Once you find the line with "Task: Select the long pink trend line drawing", transcribe it and all the lines that follow to the end of the data, exactly as written; skip any pictures.

### EXERCISE MATERIAL
_____
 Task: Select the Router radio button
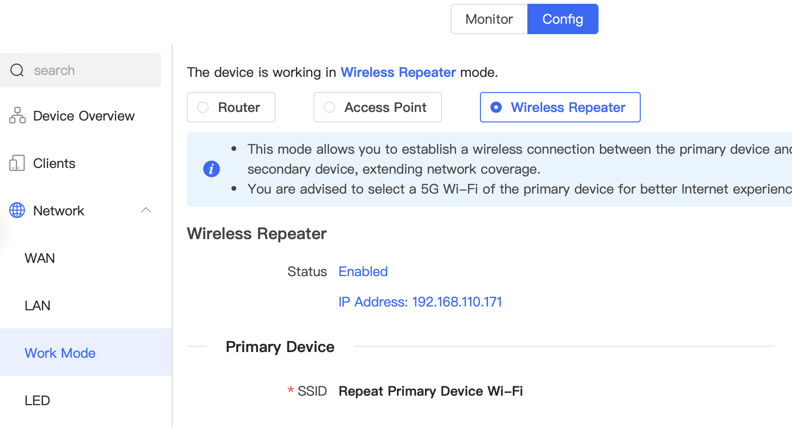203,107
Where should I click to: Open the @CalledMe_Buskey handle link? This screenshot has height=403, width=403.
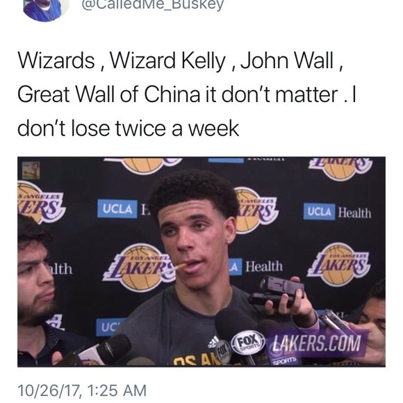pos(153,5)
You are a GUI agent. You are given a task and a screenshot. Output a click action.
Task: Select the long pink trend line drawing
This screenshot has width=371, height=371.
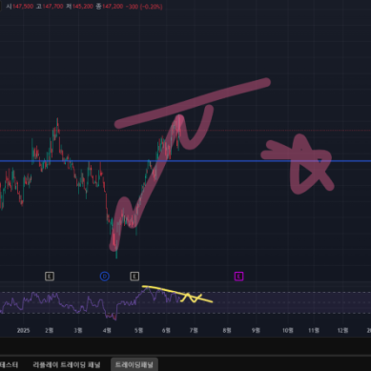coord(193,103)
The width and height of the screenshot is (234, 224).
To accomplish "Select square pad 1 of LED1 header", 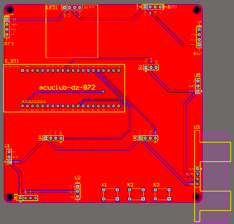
_____
### SOLVED PROBLEM
Task: Select the long pink trend line drawing
This screenshot has width=371, height=371.
coord(193,103)
The width and height of the screenshot is (234, 224).
To accomplish "Select square pad 1 of LED1 header", 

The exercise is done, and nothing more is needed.